• Exercise description: Give the line containing "Download highlights beside Compact view" again, exactly, along with all later lines of the entries, through the last one.

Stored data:
####

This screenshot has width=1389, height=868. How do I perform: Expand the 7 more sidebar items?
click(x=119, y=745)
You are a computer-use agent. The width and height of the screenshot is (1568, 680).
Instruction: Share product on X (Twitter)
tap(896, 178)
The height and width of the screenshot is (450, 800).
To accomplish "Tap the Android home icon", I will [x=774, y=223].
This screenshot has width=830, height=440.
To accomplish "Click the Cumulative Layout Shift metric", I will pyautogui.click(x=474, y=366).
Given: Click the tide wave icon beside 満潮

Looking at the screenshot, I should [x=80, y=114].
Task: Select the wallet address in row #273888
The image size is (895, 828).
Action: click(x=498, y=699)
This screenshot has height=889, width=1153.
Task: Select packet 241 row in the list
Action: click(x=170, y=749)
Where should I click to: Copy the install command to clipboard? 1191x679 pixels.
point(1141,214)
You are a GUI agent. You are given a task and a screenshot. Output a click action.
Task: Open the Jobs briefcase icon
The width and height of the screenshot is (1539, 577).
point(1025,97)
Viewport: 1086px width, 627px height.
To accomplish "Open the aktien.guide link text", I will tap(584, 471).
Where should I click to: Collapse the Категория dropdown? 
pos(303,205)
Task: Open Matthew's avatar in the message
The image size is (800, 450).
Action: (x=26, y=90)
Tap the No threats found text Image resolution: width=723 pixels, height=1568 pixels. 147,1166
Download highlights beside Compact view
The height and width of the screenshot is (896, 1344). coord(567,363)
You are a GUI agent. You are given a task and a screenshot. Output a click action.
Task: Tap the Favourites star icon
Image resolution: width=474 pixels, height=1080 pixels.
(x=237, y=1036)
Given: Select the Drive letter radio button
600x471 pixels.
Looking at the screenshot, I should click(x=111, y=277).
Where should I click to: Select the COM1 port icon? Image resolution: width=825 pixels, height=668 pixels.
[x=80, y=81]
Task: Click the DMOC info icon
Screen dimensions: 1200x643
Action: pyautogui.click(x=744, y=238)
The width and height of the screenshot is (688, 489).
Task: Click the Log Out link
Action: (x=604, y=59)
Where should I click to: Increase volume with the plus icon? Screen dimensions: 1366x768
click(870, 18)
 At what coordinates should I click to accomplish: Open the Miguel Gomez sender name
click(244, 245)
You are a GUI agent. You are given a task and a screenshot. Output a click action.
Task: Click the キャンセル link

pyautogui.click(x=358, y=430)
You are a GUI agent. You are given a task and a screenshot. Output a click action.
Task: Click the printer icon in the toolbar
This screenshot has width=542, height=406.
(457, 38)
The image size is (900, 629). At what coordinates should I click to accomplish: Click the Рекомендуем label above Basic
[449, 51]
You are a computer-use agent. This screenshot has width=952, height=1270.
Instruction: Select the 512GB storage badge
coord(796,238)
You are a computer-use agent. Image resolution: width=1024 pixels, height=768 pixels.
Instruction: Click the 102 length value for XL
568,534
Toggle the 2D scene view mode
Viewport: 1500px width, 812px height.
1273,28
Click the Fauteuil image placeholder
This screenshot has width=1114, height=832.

####

• Answer for this exercise:
Download highlights beside Compact view
The height and width of the screenshot is (896, 1344). coord(567,363)
You are a GUI agent. You are given a task and a screenshot. Output a click action.
Task: Tap the Favourites star icon
Image resolution: width=474 pixels, height=1080 pixels.
(x=237, y=1036)
Given: Select the Drive letter radio button
600x471 pixels.
Looking at the screenshot, I should click(x=111, y=277).
Where should I click to: Select the COM1 port icon? Image resolution: width=825 pixels, height=668 pixels.
[x=80, y=81]
Task: Click the DMOC info icon
Screen dimensions: 1200x643
Action: pyautogui.click(x=744, y=238)
The width and height of the screenshot is (688, 489).
Task: Click the Log Out link
Action: (x=604, y=59)
Where should I click to: Increase volume with the plus icon? Screen dimensions: 1366x768
click(870, 18)
 At what coordinates should I click to accomplish: Open the Miguel Gomez sender name
click(244, 245)
You are a GUI agent. You are given a task and a screenshot. Output a click action.
Task: Click the キャンセル link

pyautogui.click(x=358, y=430)
You are a GUI agent. You are given a task and a screenshot. Output a click action.
Task: Click the printer icon in the toolbar
This screenshot has width=542, height=406.
(457, 38)
The image size is (900, 629). At what coordinates should I click to accomplish: Click the Рекомендуем label above Basic
[449, 51]
You are a computer-use agent. This screenshot has width=952, height=1270.
Instruction: Select the 512GB storage badge
coord(796,238)
You are a computer-use agent. Image resolution: width=1024 pixels, height=768 pixels.
Instruction: Click the 102 length value for XL
568,534
Toggle the 2D scene view mode
Viewport: 1500px width, 812px height.
1273,28
Click the Fauteuil image placeholder
This screenshot has width=1114, height=832.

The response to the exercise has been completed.